Sens is a town in Burgundy located north of the Yonne department. The city is dominated by one of the great French cathedrals. In the old center, inside the old walls, Sens retains many half-timbered houses as well as many 18th century mansions.

Tourist information
Sens and Sénonais tourist office, 6 rue du Général Leclerc (from the city center, walk along rue de la République then rue du Général Leclerc until the roundabout of the Demi-Lune), Logo indicating a number by phone +33 3 86 65 19 49, email: contact@tourisme-sens.com, from September to June: Mon - Sat: 9:30 a.m. - 12:30 p.m. and 2 p.m. - 6 p.m. (closed on Tuesday morning from December to March), July and August: Mon - Sat: 9:30 a.m. - 1 p.m. and 2 p.m. - 6:30 p.m., May to October: Sun: 10:30 a.m. - 1 p.m. and 2 p.m. - 4 p.m. 30, for public holidays refer to Sunday schedules. - The tourist office has a documentation area on Sens and its surroundings and also includes a shop area. WiFi is available there.

 

History

Antiquity
Roman period
The city, named Agendicum in Roman times, has retained its plan with two main streets perpendicular to decumanus and cardo and part of its Roman wall. Agendicum is probably under the Roman Empire, the capital of Senonia, province of IV Lyonnaise.

The current name of the city comes from the Gallic tribe of Sénons, of which Brennus was the chief in the 4th century BC. There are remains of drains made by the Romans to raise water from a source, like an artesian well. These works were intended to supply an aqueduct.

In 53 BC BC, during the invasion of Gaul, Caesar wintered six legions, at a place called "Caesar's camp" south of the city.

Under the High Empire, buildings and various infrastructures were built to improve comfort. In the 2nd century, a sixteen-kilometer aqueduct fetched spring water from the Valley of the Vanne. Archaeological remains attest to the presence of an amphitheater, a forum and thermal baths. The thermal baths, and especially the facade, must have presented various sculptures.

In the Lower Empire, the city was protected by a wall, the materials of which were taken from buildings built during the Upper Empire. The fortifications covered a distance of three kilometers, partly based on the Yonne and were among the most imposing in Roman Gaul. The wall is based on large blocks of stone from public buildings or funerary monuments.

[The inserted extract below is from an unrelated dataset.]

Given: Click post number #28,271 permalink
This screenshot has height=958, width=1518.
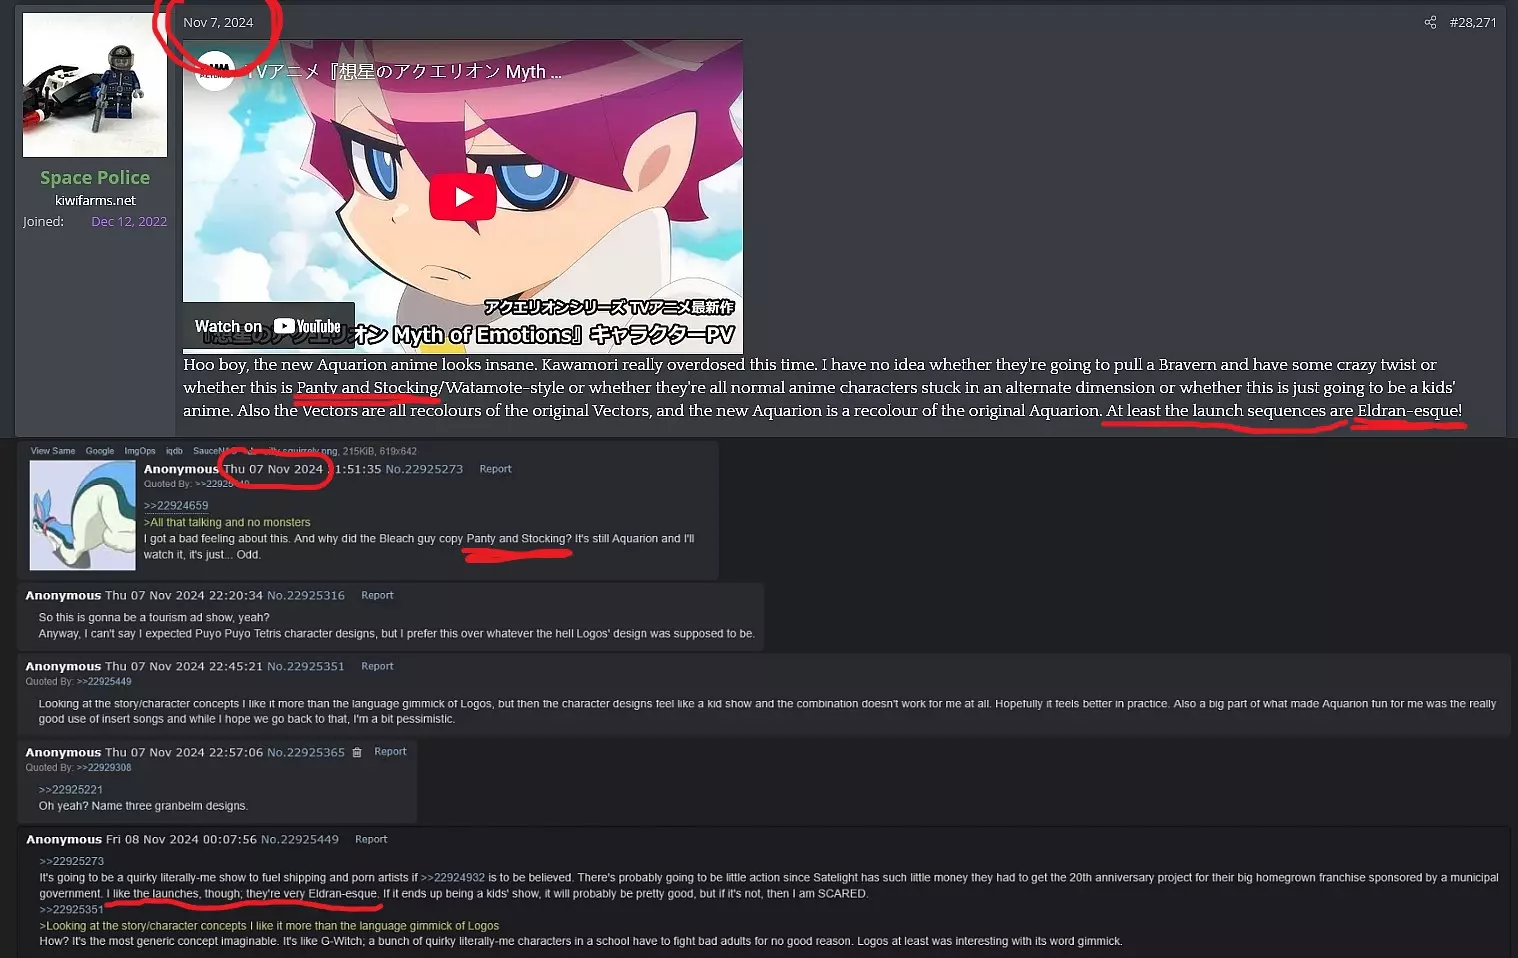Looking at the screenshot, I should click(1473, 22).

During the administrative reform of Diocletian, the city of Sens becomes the seat of the province of the fourth Lyonnaise. The future ecclesiastical province will continue within this framework inherited from the Empire. Like many Roman cities of Gaul (eg Lutetia), the city takes the name of the people of which it is the administrative and commercial center. The city will now be called Sens.

The Archdiocese of Sens
The origins of Christianity in Sens were the subject of fierce debates in the early twentieth century. It is true that in its known writing (very late), the life of Saint Savinien comes to be interpolated with that of Saint Colombe. She claims that this bishop was appointed directly by the apostles. But we can also notice that the term "apostole" means in Old French "pope", which can refer the designation to any Roman pope. On the other hand, we must credit the local Church of Saint Colombe. This Aragonese was baptized in the Rhône valley in Vienne and suffered martyrdom in Sens. His cult is celebrated in Visigothic collections from High Antiquity, which makes an imaginary cult impossible.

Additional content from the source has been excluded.